* Extract to read *
──────────

To be able to write my code once and run it on as many platforms as possible I decided to use Kotlin. Kotlin has the benefit of producing JVM code that can be run on most platforms(except iOS). For iOS we can use Kotlin Native to develop a solution that is native to iOS. To allow for reusable code between both iOS and JVM I am using Kotlin Multiplatform. For areas that target iOS specific use-cases(such as UI) we can use Swift or Objective-C.
The build tool of choice will be Gradle due to it's strong support of Java, Kotlin and Android. For iOS, we can use Gradle to produce an XCode project that loads the native libraries, from that point onwards the iOS development can be done through XCode and it's tools.
To maximise code reusability and prevent strong coupling of business logic, this project works on three layers the Framework, AppCore and Front-Ends(App/WebService). Each of the layers is defined as a Gradle subproject that depends on the previous layer. Both the Framework and AppCore layers are Kotlin MP projects and therefore follow the Kotlin MP architecture of a common source set plus and additional source set for each target platform. The Front-End projects will use architecture's that best fit their platforms. You can find more information on their respective design doc.
The Framework and AppCore projects will be structured internally as a set of top-level modules that expose their behaviour through interfaces. These modules will be designed to be used as singletons the project that consumes them will be responsible to create the singleton and to inject the right dependencies during initialization.
The goal of having the code divided in modules is:
- Encapsulate a single functionality that can be consumed an upstream project.
- Decouple an upstream project's dependency from a particular external dependency.
- Clear dependency list for a single module(Discourage accessing global/static variables)
- Similar API surface across modules
This project holds all the business logic that can be reused on other projects. Usually this pieces of code are fairly light-weight, things like functions for logging, asserting, persisting key-value pairs. Currently this project is part of the overall PetProject, but in the future this project will be moved outside of this project.
This project holds the main business logic for PetProject. Areas such as retrieving models, persisting them and transforming them are the main focus of this project. This project does not manage UI components.
The front-ends are the projects that will import the modules from the Framework and AppCore modules and inject all required dependencies. Each front-end project targets will follow the best architecture for their targets, for example MVVC for Android and MVC for the Spring WebService.
To ensure continous code quality, this project will follow this guidelines:
- Rely heavily on Kotlin's nullability types
- Use code analysis to catch possible issues
- All business logic should have UnitTests
- The UTs should have a high code-coverage, the target is still TBD.
- Passing code analysis, code style and unit tests is required for a successful build.
Given most of the code is kotlin multiplatform, there is some caveats to run the same UTs for all platforms. All the UTs should be defined in the commonTest source set so that they all can be run on all platforms. Each platform will then call each of the UT in commonTest. For example a JVM target can run all UTs through JUnit, while Android can use Robolectric and iOS can use XCTest.
TBS
To ensure we are following correct software patters, we will use a code analysis tool to analyse the code at build-time. For this we will use the Detekt tool.
All the projects will follow the same code style and there will be a task to format code. The tool of choice will be ktlint.

──────────

* Data section *
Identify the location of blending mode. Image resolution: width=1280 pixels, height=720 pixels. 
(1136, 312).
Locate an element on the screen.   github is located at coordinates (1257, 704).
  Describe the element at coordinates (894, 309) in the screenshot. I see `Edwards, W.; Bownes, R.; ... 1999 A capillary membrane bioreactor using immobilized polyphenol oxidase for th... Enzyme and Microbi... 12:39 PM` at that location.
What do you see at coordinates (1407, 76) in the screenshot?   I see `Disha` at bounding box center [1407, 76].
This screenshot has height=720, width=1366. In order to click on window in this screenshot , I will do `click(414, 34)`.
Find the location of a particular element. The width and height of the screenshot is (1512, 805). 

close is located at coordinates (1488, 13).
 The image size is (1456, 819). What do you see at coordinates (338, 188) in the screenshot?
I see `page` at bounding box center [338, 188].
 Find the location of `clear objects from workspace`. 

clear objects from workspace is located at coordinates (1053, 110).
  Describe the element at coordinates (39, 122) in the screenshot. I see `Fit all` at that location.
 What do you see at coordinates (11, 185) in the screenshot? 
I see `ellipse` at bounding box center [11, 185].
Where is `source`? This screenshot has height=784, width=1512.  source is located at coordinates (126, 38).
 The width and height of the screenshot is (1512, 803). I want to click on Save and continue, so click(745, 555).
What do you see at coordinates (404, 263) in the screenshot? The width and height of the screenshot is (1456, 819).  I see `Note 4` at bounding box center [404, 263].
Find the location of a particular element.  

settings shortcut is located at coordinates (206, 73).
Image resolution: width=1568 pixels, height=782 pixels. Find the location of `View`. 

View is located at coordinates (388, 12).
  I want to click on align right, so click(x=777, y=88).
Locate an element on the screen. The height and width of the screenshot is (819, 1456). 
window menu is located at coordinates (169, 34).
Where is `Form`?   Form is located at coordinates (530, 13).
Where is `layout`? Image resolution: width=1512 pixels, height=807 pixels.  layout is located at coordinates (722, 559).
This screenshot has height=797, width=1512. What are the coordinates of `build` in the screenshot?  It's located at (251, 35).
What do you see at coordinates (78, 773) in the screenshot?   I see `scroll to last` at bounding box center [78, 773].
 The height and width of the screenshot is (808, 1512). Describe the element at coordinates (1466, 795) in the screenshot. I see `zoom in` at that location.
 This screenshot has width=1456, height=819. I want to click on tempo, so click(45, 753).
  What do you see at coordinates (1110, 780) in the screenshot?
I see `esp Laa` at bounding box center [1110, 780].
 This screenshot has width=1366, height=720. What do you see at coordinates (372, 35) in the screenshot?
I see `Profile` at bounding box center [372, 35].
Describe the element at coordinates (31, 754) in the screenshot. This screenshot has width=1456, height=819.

──────────

* Action item A *
List every guideline the architecture text gives for ensuring continuous code quality.
* Action item B *
Please reproduce the part of the architecture text that opens with the words containing "The Framework and AppCore projects" and closes with "accessing global/static variables)".

* Reply A *
- Rely heavily on Kotlin's nullability types
- Use code analysis to catch possible issues
- All business logic should have UnitTests
- The UTs should have a high code-coverage, the target is still TBD.
- Passing code analysis, code style and unit tests is required for a successful build.

* Reply B *
The Framework and AppCore projects will be structured internally as a set of top-level modules that expose their behaviour through interfaces. These modules will be designed to be used as singletons the project that consumes them will be responsible to create the singleton and to inject the right dependencies during initialization.
The goal of having the code divided in modules is:
- Encapsulate a single functionality that can be consumed an upstream project.
- Decouple an upstream project's dependency from a particular external dependency.
- Clear dependency list for a single module(Discourage accessing global/static variables)